Italy and other EU States are clearly in possession of information regarding the specific locations in Libya from where migrant boats depart. The Guardian’ s Patrick Kingsley has been reporting from Libya in recent days, interviewing smugglers and observing a migrant boat depart on at least one recent occasion from the port of Zuwara located west of Tripoli.

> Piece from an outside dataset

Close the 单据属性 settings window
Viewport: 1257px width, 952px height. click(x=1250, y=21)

If the EU does press forward with its stated intention of destroying boats that may be used by smugglers, how will the EU select the boat or boats to be destroyed? Google Earth imagery dating from early this year shows approximately 125 large fishing boats moored in the harbour and another 100 boats on land immediately adjacent to the harbour. Dozens of smaller boats are also in the water and on land. (See screen shots below.) Additionally, the harbour is surrounded by at least five large warehouses, each approximately 100 metres in length. The Google Earth imagery suggests that additional boats may be located within some of the warehouses.

There is no effective and safe (or legal) means by which a particular smuggling boat can be identified and destroyed without destroying multiple other boats. As the Guardian’s Kingsley wrote, “smugglers do not maintain a separate, independent harbour of clearly marked vessels, ready to be targeted by EU air strikes. They buy them off fishermen at a few days’ notice. To destroy their potential pool of boats, the EU would need to raze whole fishing ports.”

UN Secretary General Ban Ki Moon on Sunday criticised the EU plan to use military force, telling La Stampa (as reported by Reuters), “[t]here is no military solution to the human tragedy playing out in the Mediterranean. It is crucial that we take a holistic approach that looks at the root causes, at security and the human rights of migrants and refugees, and have legal and regulated immigration networks.”

See previous posts on this topic: The EU’s Proposed Plan to Destroy Migrant Boats in Libya Must be Rejected by the European Council and UK and France to Seek UN Security Council Authorisation for Military Action Against Smuggler Boats.

Zuwara Harbour 2015 Via Google Earth

Zuwara Harbour.

Zuwara Harbour West Side Warehouses via Google Earth

Storage area and warehouses on west side of Zuwara Harbour.

Zuwara Harbour South Warehouses South 2015 via Google Earth

Storage area and warehouses on south side of Zuwara Harbour.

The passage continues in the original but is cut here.